Assigned task:
Retype, word for word, every line from the one holding "Screen dimensions: 542x470" through the one holding "The height and width of the screenshot is (474, 630)." in the entries below, both included, and only those lines.

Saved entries
- - - - - - -
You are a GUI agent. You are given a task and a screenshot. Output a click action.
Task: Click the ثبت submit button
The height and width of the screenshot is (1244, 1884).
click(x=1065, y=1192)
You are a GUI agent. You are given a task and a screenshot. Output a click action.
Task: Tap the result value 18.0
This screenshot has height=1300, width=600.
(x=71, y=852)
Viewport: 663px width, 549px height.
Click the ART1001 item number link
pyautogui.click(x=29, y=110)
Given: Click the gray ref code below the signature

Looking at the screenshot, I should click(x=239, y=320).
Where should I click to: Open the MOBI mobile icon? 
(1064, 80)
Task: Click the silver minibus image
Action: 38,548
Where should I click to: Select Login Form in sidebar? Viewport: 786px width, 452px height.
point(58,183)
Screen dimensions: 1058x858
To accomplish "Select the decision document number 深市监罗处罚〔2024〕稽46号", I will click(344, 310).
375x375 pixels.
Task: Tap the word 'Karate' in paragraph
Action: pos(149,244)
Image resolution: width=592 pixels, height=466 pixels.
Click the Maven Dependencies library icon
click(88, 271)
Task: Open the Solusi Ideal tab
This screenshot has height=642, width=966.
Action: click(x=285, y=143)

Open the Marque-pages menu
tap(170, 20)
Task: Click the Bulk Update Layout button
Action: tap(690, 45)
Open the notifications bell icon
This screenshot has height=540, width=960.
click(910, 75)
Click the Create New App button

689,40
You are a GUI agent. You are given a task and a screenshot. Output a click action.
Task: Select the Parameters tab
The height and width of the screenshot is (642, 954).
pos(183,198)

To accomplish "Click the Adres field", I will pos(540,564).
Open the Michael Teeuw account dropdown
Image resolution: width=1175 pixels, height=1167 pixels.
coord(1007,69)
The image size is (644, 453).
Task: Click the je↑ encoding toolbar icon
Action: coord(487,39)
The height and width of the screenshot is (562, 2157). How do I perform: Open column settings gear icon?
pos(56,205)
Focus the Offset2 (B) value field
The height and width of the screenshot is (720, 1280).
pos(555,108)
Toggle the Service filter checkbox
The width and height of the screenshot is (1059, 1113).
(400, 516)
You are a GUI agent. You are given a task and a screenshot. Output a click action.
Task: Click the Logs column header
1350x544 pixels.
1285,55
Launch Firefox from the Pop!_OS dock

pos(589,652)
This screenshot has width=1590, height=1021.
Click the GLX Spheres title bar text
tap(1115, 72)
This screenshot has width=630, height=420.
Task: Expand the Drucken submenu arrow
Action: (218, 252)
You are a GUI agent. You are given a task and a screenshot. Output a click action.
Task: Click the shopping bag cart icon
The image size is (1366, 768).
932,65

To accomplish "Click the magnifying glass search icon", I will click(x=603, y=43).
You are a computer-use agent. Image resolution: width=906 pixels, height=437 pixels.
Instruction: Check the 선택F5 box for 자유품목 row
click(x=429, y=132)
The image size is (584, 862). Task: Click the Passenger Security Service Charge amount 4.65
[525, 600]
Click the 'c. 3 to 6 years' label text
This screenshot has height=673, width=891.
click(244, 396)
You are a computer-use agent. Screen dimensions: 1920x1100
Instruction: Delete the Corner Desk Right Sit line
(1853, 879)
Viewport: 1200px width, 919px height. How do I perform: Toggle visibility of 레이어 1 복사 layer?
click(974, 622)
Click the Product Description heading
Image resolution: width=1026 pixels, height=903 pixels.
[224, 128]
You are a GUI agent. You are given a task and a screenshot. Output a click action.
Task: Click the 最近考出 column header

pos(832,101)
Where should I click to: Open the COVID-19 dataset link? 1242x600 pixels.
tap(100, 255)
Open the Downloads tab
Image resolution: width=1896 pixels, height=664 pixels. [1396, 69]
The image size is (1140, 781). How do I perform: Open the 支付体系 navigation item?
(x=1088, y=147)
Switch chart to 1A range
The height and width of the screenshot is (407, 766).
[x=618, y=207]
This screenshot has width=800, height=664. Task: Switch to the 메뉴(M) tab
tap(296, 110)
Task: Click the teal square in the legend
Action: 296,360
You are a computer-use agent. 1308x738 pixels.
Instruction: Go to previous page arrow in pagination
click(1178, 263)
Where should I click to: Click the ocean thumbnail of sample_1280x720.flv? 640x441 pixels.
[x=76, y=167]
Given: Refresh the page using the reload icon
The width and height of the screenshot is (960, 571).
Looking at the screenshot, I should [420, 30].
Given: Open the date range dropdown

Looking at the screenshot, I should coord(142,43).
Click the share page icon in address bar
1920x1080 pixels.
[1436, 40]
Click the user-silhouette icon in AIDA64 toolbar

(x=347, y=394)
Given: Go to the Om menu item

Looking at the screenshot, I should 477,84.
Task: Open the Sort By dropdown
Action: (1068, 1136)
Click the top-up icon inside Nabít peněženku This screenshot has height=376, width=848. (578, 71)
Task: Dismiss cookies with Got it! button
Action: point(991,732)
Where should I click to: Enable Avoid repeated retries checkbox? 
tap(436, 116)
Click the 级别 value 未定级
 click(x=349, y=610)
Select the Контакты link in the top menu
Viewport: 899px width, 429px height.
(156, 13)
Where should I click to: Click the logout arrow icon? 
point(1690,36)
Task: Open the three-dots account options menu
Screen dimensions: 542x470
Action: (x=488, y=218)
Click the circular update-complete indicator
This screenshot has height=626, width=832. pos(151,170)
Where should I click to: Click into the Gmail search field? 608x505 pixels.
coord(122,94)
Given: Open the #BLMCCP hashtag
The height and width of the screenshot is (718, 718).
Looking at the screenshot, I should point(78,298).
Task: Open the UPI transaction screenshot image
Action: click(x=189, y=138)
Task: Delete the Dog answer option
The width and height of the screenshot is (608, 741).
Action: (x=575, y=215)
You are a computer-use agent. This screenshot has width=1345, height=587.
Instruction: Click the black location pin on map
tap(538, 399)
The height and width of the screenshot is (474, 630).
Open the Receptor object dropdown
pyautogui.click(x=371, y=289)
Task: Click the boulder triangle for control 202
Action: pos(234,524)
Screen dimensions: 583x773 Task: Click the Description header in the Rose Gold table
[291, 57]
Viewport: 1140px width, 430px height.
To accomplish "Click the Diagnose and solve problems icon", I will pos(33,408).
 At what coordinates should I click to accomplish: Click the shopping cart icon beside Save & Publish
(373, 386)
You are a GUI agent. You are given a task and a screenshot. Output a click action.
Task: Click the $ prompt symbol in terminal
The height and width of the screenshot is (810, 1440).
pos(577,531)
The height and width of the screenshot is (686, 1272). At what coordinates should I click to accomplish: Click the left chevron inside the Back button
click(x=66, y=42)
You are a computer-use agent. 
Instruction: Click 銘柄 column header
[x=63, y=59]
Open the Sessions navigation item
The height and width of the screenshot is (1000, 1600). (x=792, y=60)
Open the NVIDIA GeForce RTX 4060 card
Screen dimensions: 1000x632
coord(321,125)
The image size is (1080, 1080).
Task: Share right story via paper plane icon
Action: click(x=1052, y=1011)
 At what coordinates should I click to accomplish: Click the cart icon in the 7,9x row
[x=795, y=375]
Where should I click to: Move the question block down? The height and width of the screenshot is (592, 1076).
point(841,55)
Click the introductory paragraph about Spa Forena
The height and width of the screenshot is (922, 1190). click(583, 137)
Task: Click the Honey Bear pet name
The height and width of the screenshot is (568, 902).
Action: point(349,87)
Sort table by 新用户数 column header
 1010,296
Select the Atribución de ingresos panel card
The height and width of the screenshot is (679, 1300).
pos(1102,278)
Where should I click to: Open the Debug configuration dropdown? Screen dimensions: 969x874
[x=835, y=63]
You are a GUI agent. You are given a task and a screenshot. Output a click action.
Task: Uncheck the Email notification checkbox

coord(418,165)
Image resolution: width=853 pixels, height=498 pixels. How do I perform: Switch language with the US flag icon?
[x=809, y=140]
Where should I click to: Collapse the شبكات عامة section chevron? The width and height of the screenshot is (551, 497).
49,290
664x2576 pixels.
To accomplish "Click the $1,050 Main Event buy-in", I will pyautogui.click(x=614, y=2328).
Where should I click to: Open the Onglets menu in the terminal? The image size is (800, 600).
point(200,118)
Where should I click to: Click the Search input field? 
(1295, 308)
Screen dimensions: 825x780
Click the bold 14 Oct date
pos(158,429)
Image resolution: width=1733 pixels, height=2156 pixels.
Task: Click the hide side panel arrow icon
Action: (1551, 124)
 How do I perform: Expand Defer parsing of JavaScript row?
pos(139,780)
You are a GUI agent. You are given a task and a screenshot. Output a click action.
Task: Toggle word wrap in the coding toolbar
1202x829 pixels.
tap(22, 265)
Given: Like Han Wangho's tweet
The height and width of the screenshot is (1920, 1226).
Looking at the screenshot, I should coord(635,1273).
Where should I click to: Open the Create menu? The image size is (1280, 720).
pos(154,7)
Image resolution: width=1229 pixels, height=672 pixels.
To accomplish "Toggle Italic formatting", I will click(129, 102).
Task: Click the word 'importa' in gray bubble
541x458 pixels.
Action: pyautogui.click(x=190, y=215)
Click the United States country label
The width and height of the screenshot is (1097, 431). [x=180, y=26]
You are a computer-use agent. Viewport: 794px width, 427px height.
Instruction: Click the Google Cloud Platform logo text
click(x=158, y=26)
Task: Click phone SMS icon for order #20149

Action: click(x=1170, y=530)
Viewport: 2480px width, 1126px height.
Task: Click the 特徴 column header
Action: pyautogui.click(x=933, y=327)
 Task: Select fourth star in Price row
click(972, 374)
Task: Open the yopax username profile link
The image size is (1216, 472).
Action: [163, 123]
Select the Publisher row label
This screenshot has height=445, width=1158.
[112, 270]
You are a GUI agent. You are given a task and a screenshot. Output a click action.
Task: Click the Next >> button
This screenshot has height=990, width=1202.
- - - - - - -
Finished task:
Screen dimensions: 542x470
Action: (x=488, y=218)
Click the circular update-complete indicator
This screenshot has height=626, width=832. pos(151,170)
Where should I click to: Click into the Gmail search field? 608x505 pixels.
coord(122,94)
Given: Open the #BLMCCP hashtag
The height and width of the screenshot is (718, 718).
Looking at the screenshot, I should point(78,298).
Task: Open the UPI transaction screenshot image
Action: click(x=189, y=138)
Task: Delete the Dog answer option
The width and height of the screenshot is (608, 741).
Action: (x=575, y=215)
You are a computer-use agent. This screenshot has width=1345, height=587.
Instruction: Click the black location pin on map
tap(538, 399)
The height and width of the screenshot is (474, 630).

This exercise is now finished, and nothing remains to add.